To prevail on an Eighth Amendment claim alleging unconstitutional conditions of confinement, a plaintiff must show that prison officials were deliberately indifferent towards an objectively serious risk of harm.
Jail conditions may be uncomfortable and harsh without violating the Constitution.
The exposure to human waste can be sufficient to show an objectively serious deprivation.
Plaintiff had running water in his cell and any bodily waste from the adjacent cell remained in the toilet. Plaintiff does not allege he was denied cleaning supplies, but if the waste never left the toilet, he would not have needed them. Further, the fact that Plaintiff's toilet did not overflow for the 90 days or so he remained in the cell, and because he does not allege he was denied a working toilet, no reasonable inference exists that his toilet was not functional, or that the plumbing was wholly ineffective in performing its primary function. With respect to the gray and foul-smelling water, Plaintiff testified that the problem resolved itself within 30 seconds if he allowed the faucet to run.
Plaintiff's situation is readily distinguishable from the cases where courts have found a sufficiently serious deprivation with regards to exposure to human waste.
Moreover, even if Plaintiff could show the requisite deprivation, he cannot hold Defendant Korte liable just because Defendant Korte was in charge. "Section 1983 creates a cause of action based on personal liability and predicated upon fault; thus, liability does not attach unless the individual defendant caused or participated in a constitutional deprivation."
Plaintiff must, instead, show that Defendant Korte acted with deliberate indifference. Liability attaches under the Eighth Amendment when "the official knows of and disregards an excessive risk to inmate health or safety; the official must both be aware of facts from which the inference could be drawn that a substantial risk of serious harm exists, and he must also draw the inference."
No inference arises that Defendant Korte knew about the conditions via the grievance process—Plaintiff neither submitted the grievance as an emergency, nor does the record disclose that he sent it to the grievance officer. See 20 Ill. Admin.

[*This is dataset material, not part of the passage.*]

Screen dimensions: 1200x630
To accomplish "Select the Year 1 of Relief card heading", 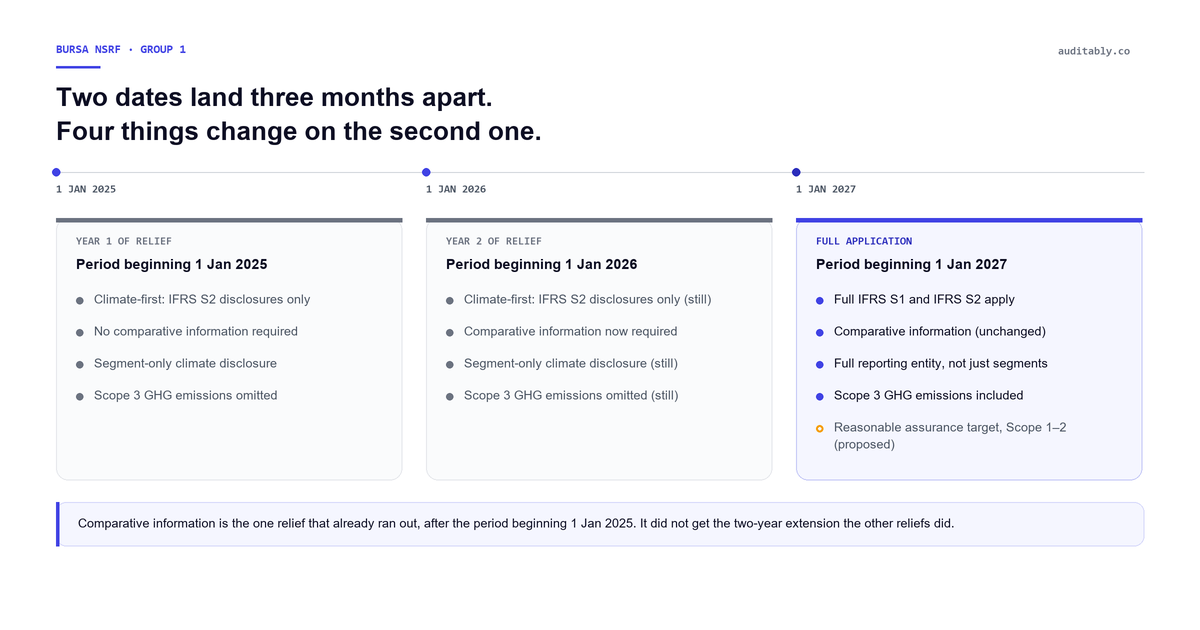I will point(124,241).
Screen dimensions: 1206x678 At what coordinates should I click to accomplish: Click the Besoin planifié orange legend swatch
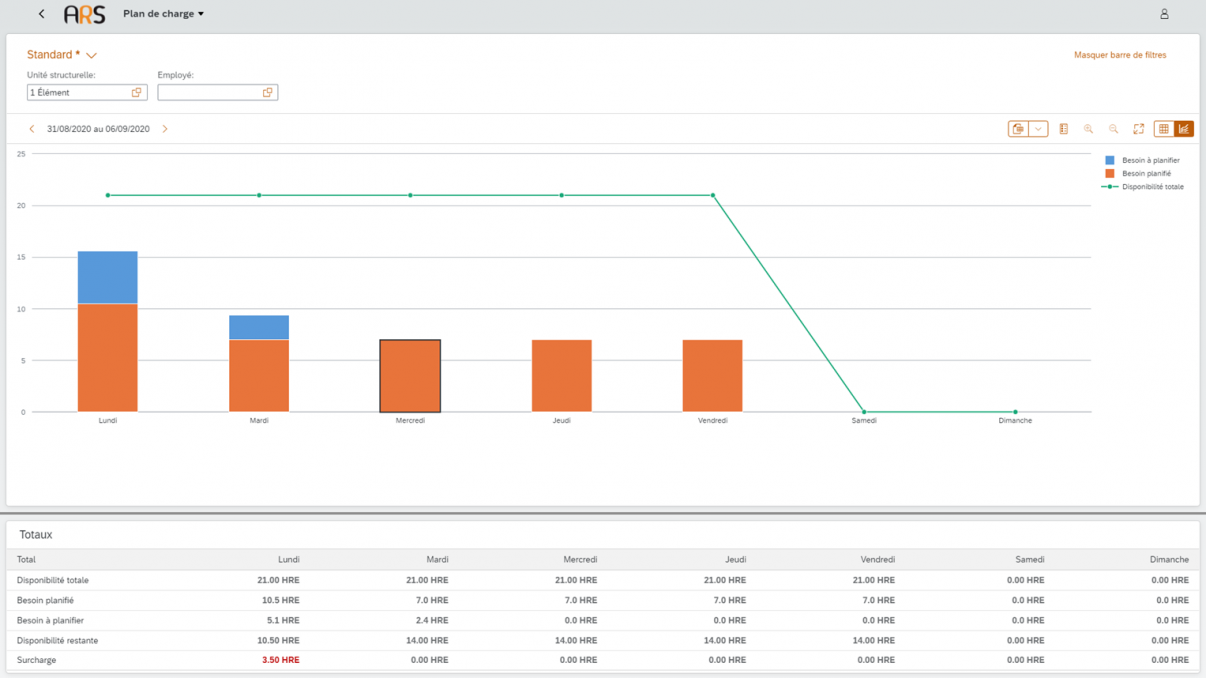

Code §§ 504.810(d); 504.840 (a warden initially reviews grievances submitted on an emergency basis, otherwise the normal process requires submission to the grievance officer before the warden reviews a grievance).
The letter Plaintiff sent describes the plumbing issue as "the toilet problem" without reference to the faucet or any other issues. Based on that description, Defendant Korte would not have been able to infer that Plaintiff faced a substantial risk of harm.
Finally, Plaintiff cannot establish when he spoke with Defendant Korte personally because he testified that he does not remember. The record does not contain any other evidence that suggests Defendant Korte was aware of a substantial risk to Plaintiff's safety, or that he consciously disregarded it.
Accordingly, the Court finds that no reasonable juror could conclude that Defendant Korte violated Plaintiff's constitutional rights.